The management program, a part of the graduate school--one of the six independent colleges on the 317-acre Claremont campus--has just gone through an extraordinary period. On Oct. 21, it dedicated the Peter F. Drucker Management Center in honor of its most celebrated faculty member. Earlier in the month, it announced the formation of a board of visitors, a group of 25 business leaders who have agreed to meet with faculty and students once a year.

And Claremont was rated first among smaller or "regional" business schools in the West, based on faculty, curriculum and overall preparation of students, in a survey of business school deans conducted by U.S. News and World Report.

Clearly, Peter and Paul have taken the program in its own direction. While many business schools seek to explain the world through mathematical models, Claremont has tried to be broader than that, faculty members say. At the same time, it remains determinedly small, its core of 10 people on the management faculty supplemented with dozens of others from such fields as philosophy, psychology, public policy and mathematics.

To keep a close watch over quality, it has resisted pressures to create "satellite" classes closer to downtown, meaning that Los Angeles students face an hourlong commute if traffic is heavy on the 35-mile trek east to Claremont. Tuition is $9,930 per year, reflecting the stiff costs of maintaining a private program with a respected faculty.

And in an era when many young people perceive a master's degree in business as a ticket to the good life, the school has avoided a narrow vocational stress that might be a plus for certain lucrative jobs. "If you really want to be an investment banker, then there are other schools that can train you better for that, in terms of technique," said Richard Ellsworth, a management professor, who earlier this year taught "ethics in management" with a philosophy professor. "Claremont is oriented to creating good, all-round business leaders rather than specialists or technocrats."

While Albrecht, 64, played the organizer's role, Drucker--author of at least 22 books and a reknowned pioneer in management studies--has served as the school's intellectual beacon, the light that drew students and outside attention. Paul says admiringly of Peter: "He really filled the role of a star faculty person--which he is. He was tremendously crucial to all of this."

When Drucker seeks to make a particular point in class, the whole of humanities are fair game. He has been known, for example, to draw parallels between officers communicating on a World War I battlefield and managers communicating in a modern corporation. "A typical lecture will cover not only the subject but also food, music, art, history, philosophy and theology," said John Kanz, 51, a Claremont doctoral student and a manager at Hughes Aircraft.

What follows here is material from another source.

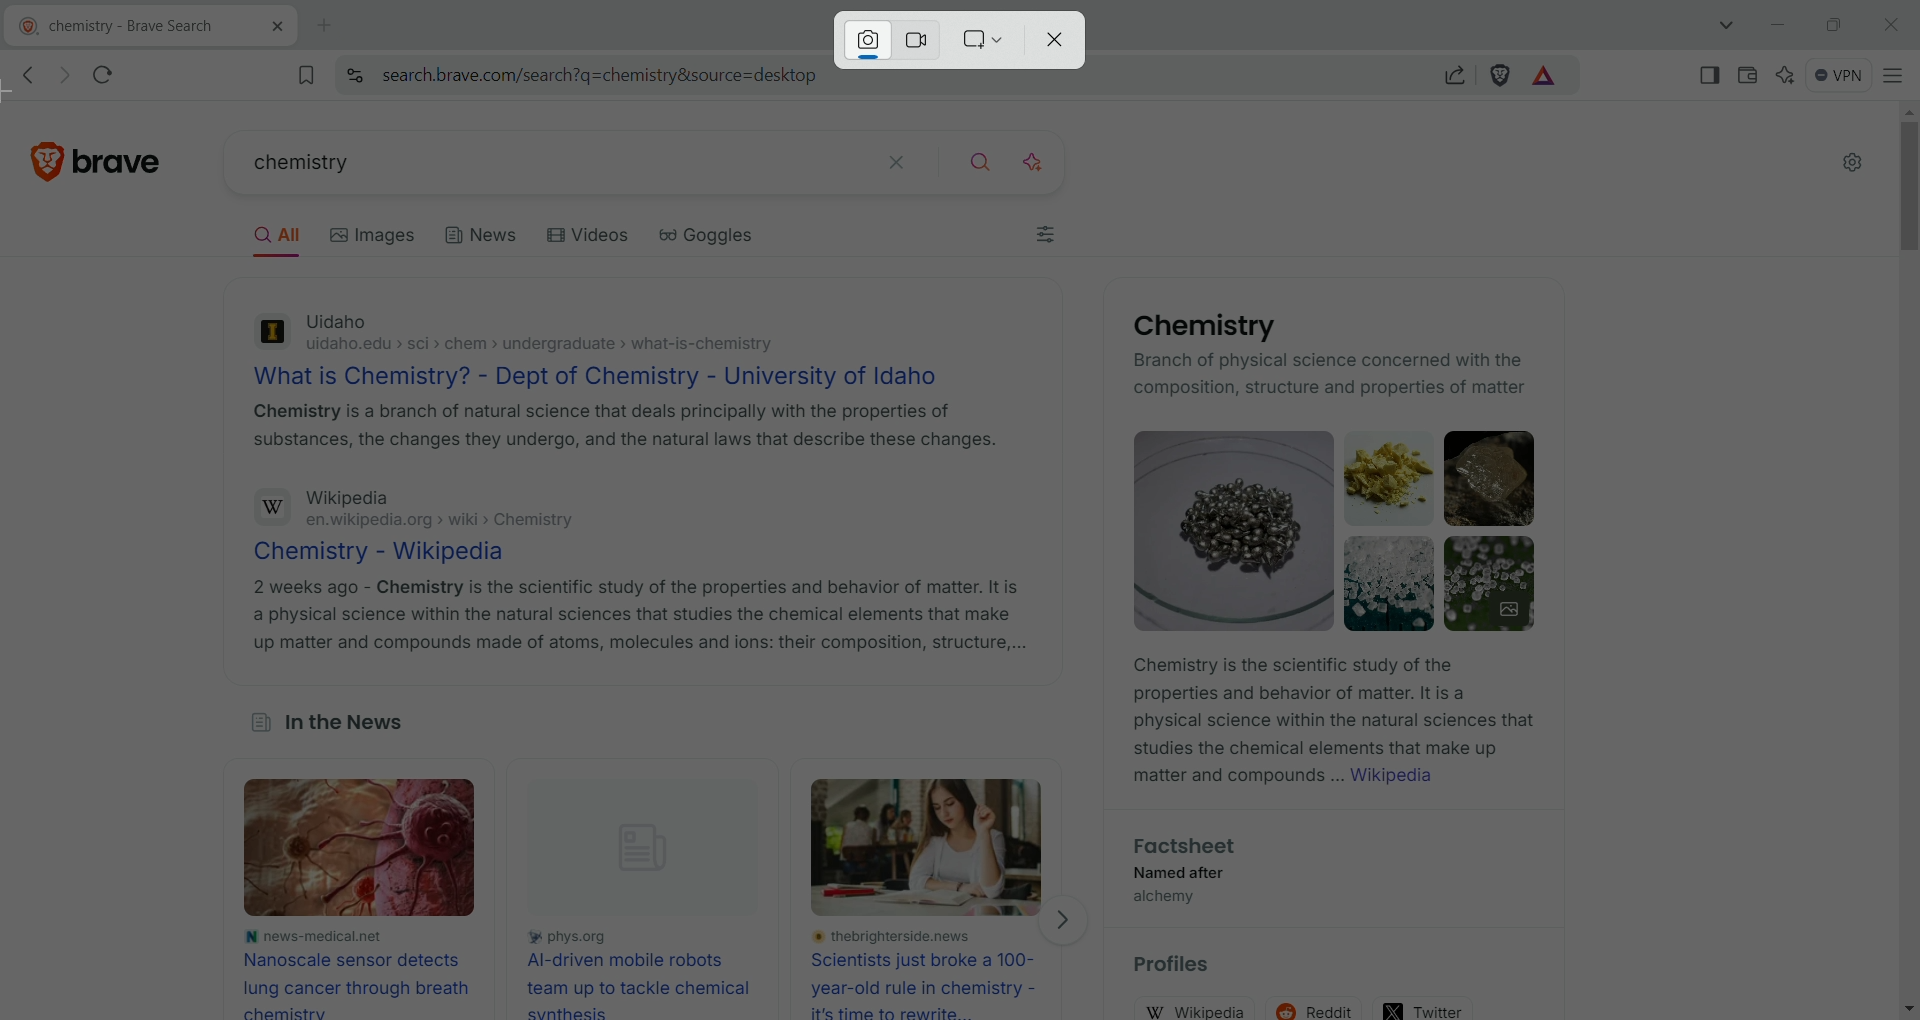 This screenshot has width=1920, height=1020. What do you see at coordinates (866, 40) in the screenshot?
I see `snip` at bounding box center [866, 40].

Drucker, who turns 78 today, calls the school's success "a very great personal happiness." He made clear in an interview that he draws from so many disciplines because he sees management as no less than "the nature of man, the nature of God, and--believe me--the devil, too. When you're dealing with man, you're dealing with good and evil."

Two MBA Programs

And he has no shortage of suggestions for improving the way things are run: "If you start out asking, 'What would I like to do?' you will end up ruining your business and yourself," he recently lectured a group of reporters. "You have to ask, 'What does the business need?' It's that simple."

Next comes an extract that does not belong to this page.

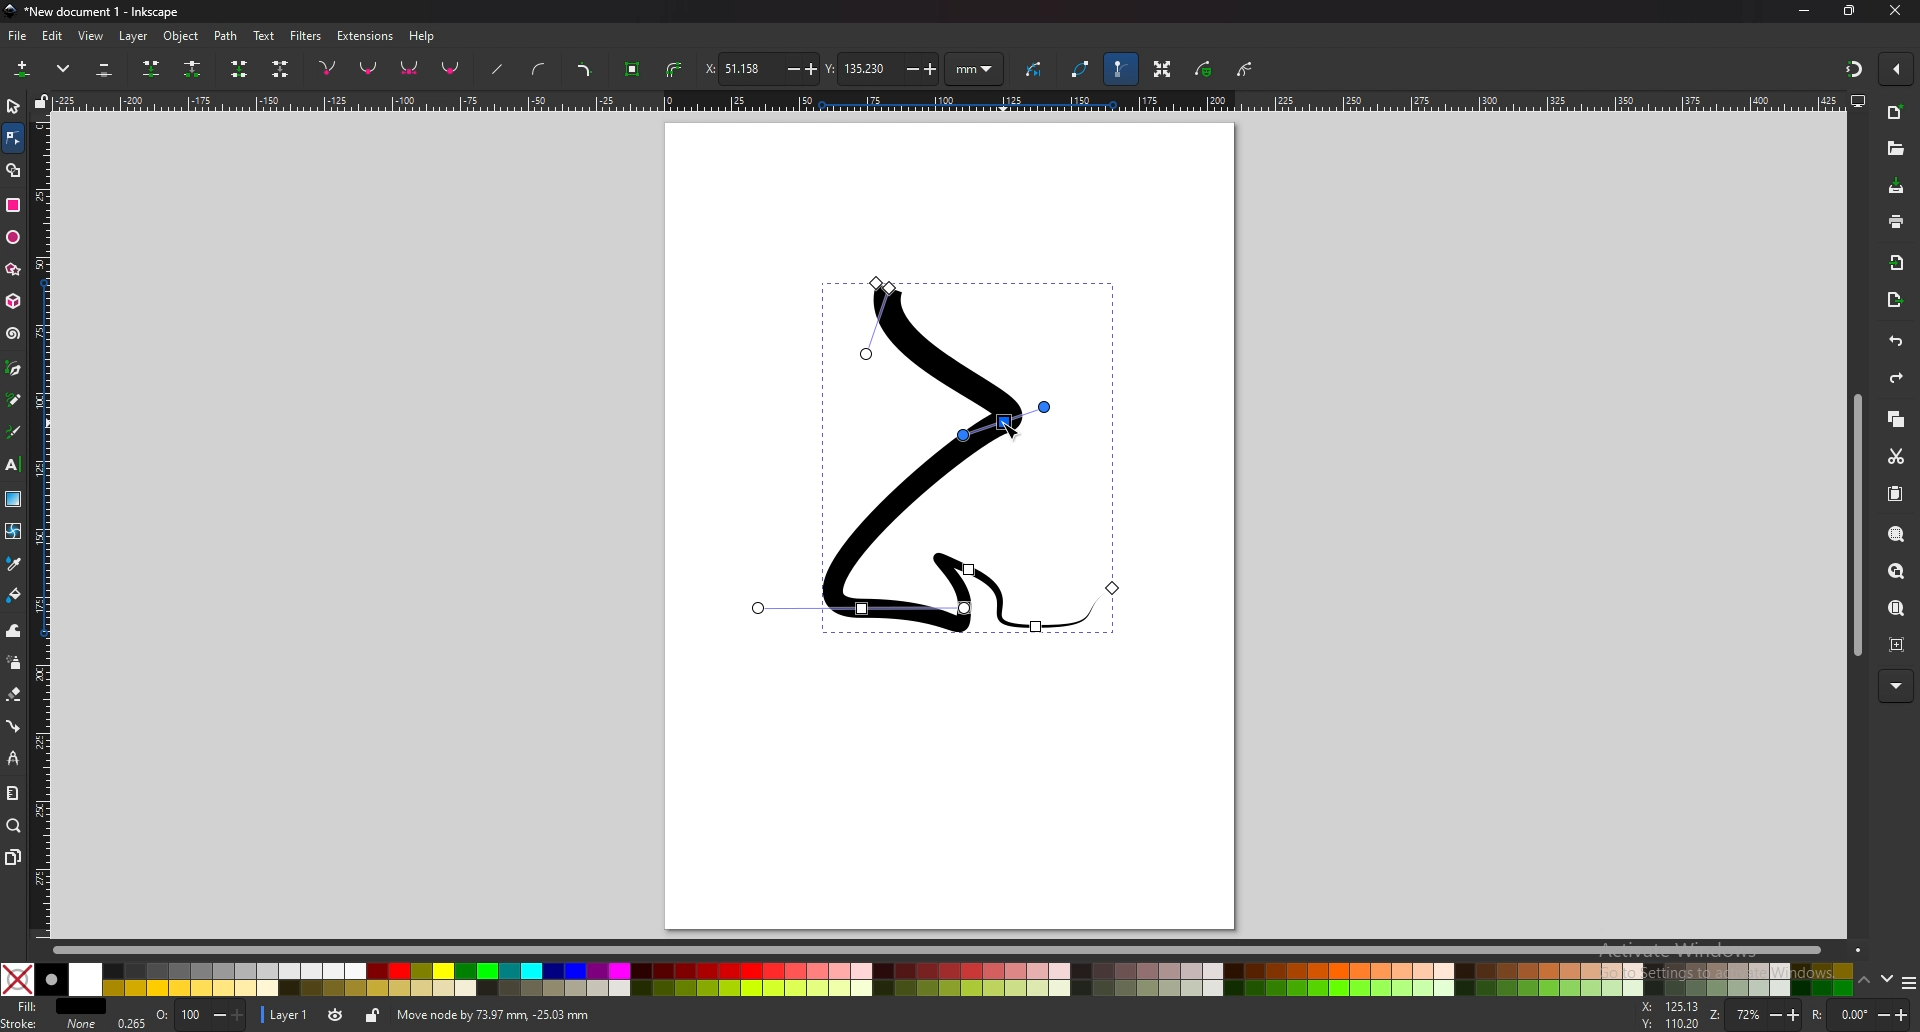 The image size is (1920, 1032). I want to click on text, so click(264, 36).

Yet despite Drucker's magnetic presence, there are other reasons students attend the program. Many who have experienced the impersonality of much larger universities are comfortable with its small, relatively close-knit academic community. The Drucker center features two separate MBA programs, one oriented to 218 students in the early stages of their careers. The "executive" program, geared to those who have attained a middle level or even higher, has 249 students whose average age is 43. Claremont offers a doctoral degree in executive management as well.